Les mots et les choses

Épichorique

Joseph Rabie | 13 novembre 2019

Introduction

Chaque matin, j’accueille un visiteur bienvenu dans ma boîte email : c’est le mot du jour de l’Oxford English Dictionary (OED) (1).

Celui du mercredi 7 août m’a interpellé, ne demandant qu’à être aimé (certainement par moi, par rapport à la Chorographie qui était au cœur de ma thèse). Epichoric : « Characteristic of or peculiar to a particular country or district » – « Caractéristique de, ou propre à, un pays ou district particulier ». Par pays on entend ici un territoire spécifique défini en termes régionaux, géographiques et socioculturels, c’est-à-dire qualitatifs, singuliers et plutôt locaux. Et non pas comme synonyme de nation, là où c’est la politique et l’identitaire qui priment.

D’après l’OED, le mot français épichorique exista « en 1859 ou plus tôt » : il figure dans le Grand Dictionnaire Universel du XIXesiècle de Pierre Larousse, dont la définition bien laconique était « local » et « endémique » (ce dernier avec un sens médical). Ce même dictionnaire donnait aussi épichorien, -ienne, qui, outre « local » (encore), portait une signification mythologique, « se disait des dieux propres à une contrée », ce qui approche alors ce mot à la notion de genius loci. Aucune trace, par contre, d’épichorique ni dans Le Robert, ni le Littré, ni aucun des dictionnaires référencés par le CNRTL (TLFi, l’Académie...) ; seul le dictionnaire libre, Wiktionnaire, donne la définition « qui n'existe que dans un lieu, endémique ».
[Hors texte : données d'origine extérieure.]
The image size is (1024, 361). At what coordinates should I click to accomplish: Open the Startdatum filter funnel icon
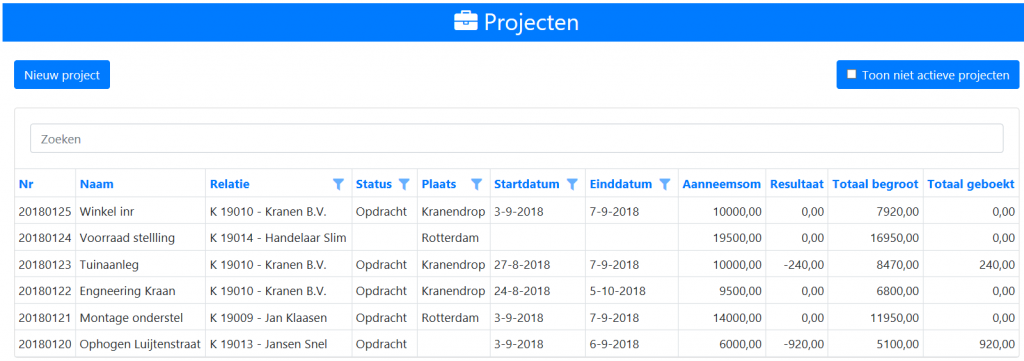click(572, 184)
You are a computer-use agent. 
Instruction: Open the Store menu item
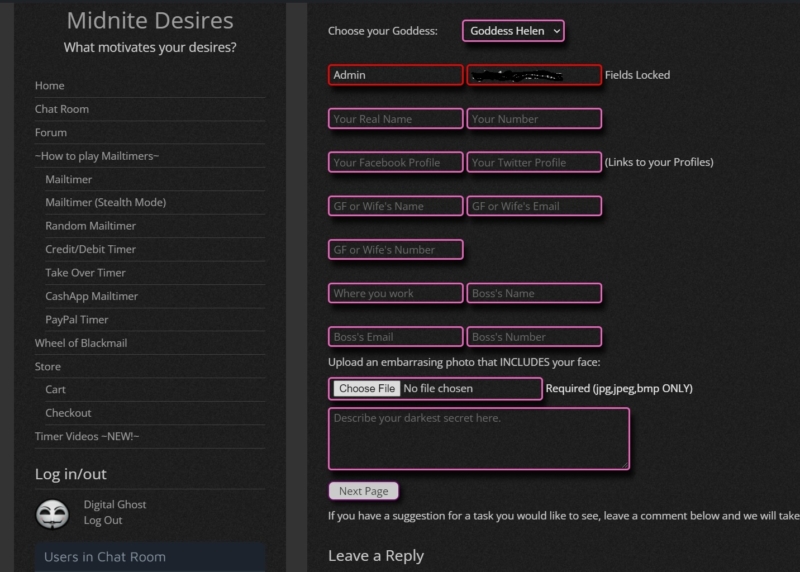coord(48,367)
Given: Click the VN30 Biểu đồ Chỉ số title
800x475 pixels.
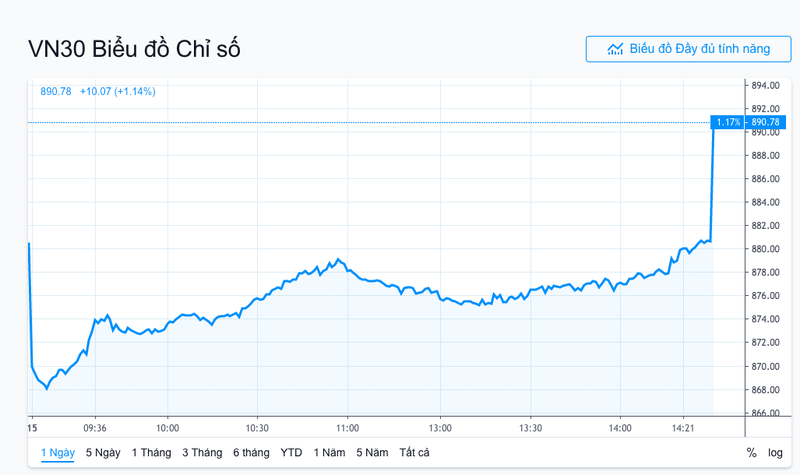Looking at the screenshot, I should coord(133,49).
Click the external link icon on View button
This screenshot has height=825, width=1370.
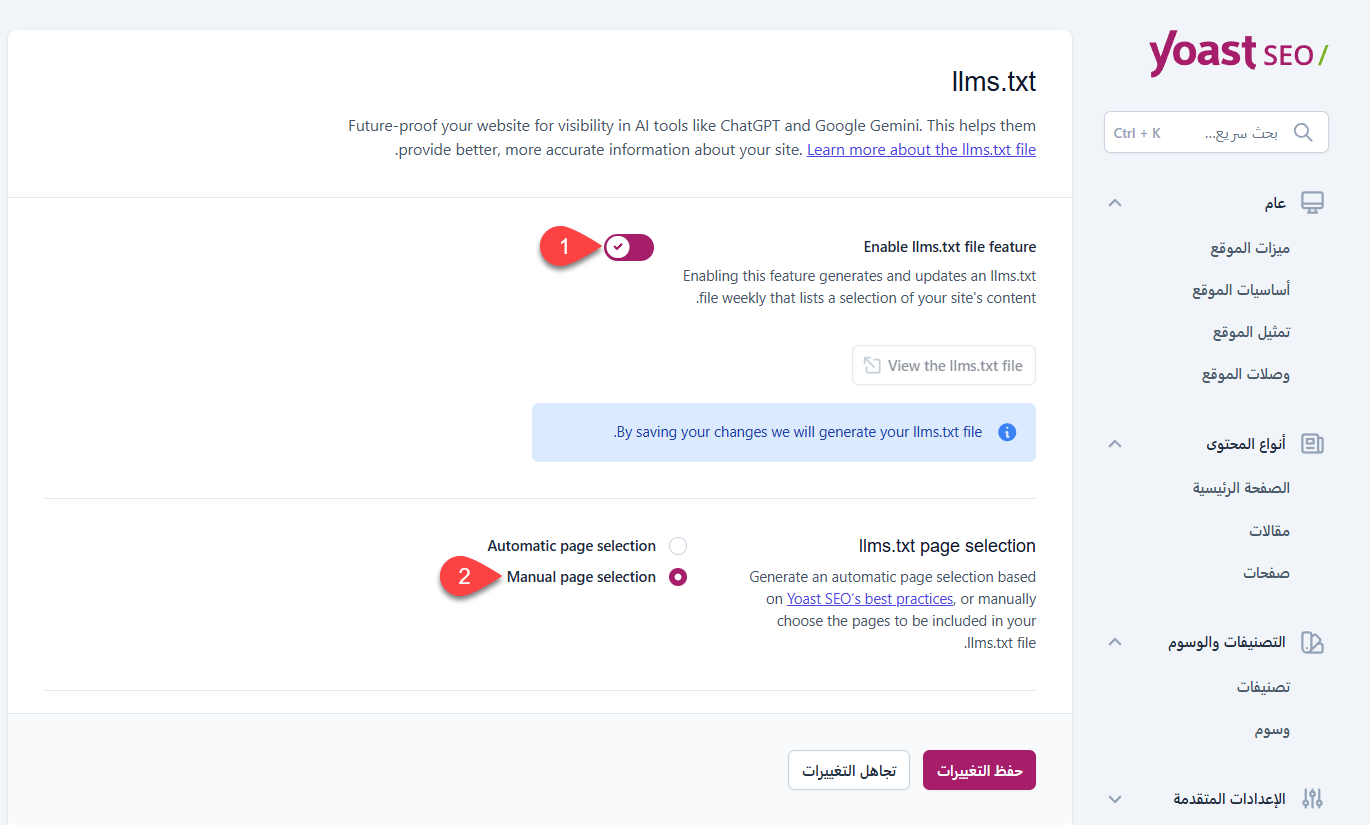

Peut-on discerner dans l’effacement d’épichorique du vocabulaire depuis le XIXesiècle, la disparition de la Chorographie elle-même comme discipline traitant de la science et de l’art de l’étude et de la représentation des lieux ?

Remarquons, encore d’après l’OED, qu’epichoric se référait principalement aux très nombreux alphabets existants dans la Grèce ancienne avant l’introduction de l’alphabet Ionique standard vers 400 av. J.-C. Ainsi, au-delà de sa dimension spatiale, la référence au langage comme marqueur spatial nous interpelle. C’est Thierry Paquot qui insiste « que la langue est un pays », ce qui sonne si bien avec la singularité intrinsèque de tout lieu ou région, chose qui pour nous est d’une importance fondamentale.

L’OED, dans son étymologie, précise qu’epichoric vient du grec ancien, dont le sens était « dans le, ou du, pays » ; auquel s’ajoute le suffixe -ic, expression du rôle adjectival du mot. Le préfixe epi- est clé, car il s’agit d’un acte de spatialisation ou de temporalisation : être sur, ou près de, ou auprès de. Au-delà de l’association de chôros/chôra au topos, qui signifie lieu, ces deux mots portent des significations spatiales diverses, dont pays, région, contrée, territoire d’une ville, campagne, campagne par opposition à la ville (2). Remarquons alors que la juxtaposition d’epi- et de -choric semble opérer une sur-spatialisation, comme s’il y a nécessité d’une spécification au-delà du simple fait spatial générique, pour signifier qu’il s’agit de ce pays, appréhendé à partir de sa singularité propre, celle qui fonde l’attachement de ses habitants à leur lieu de vie.

Comme adjectif, comme descripteur, il s’agit alors de s’atteler sur les multiples attributs (justement) épichoriques – biologiques, géomorphologiques, climatiques, sociaux, culturels, historiques, esthétiques, etc. – qui ensemble serviraient à caractériser un pays comme milieu particulier. La biorégion serait alors par nature épichorique, par l’entremise de l’unité sensible, écologique et fonctionnelle qu’elle incarne, par le subtil mélange d’harmonies et de variations allant bien au-delà d’une uniformité réductrice quelconque.

Notes

(1) https://www.oed.com, Consulté le 7 septembre 2019, uniquement par abonnement.

(2) Augustin Berque, « La chôrachez Platon », in Espace et lieu dans la pensée occidentale, de Platon à Nietzsche, Th. Paquot et C. Younès (dir.), La Découverte, 2012.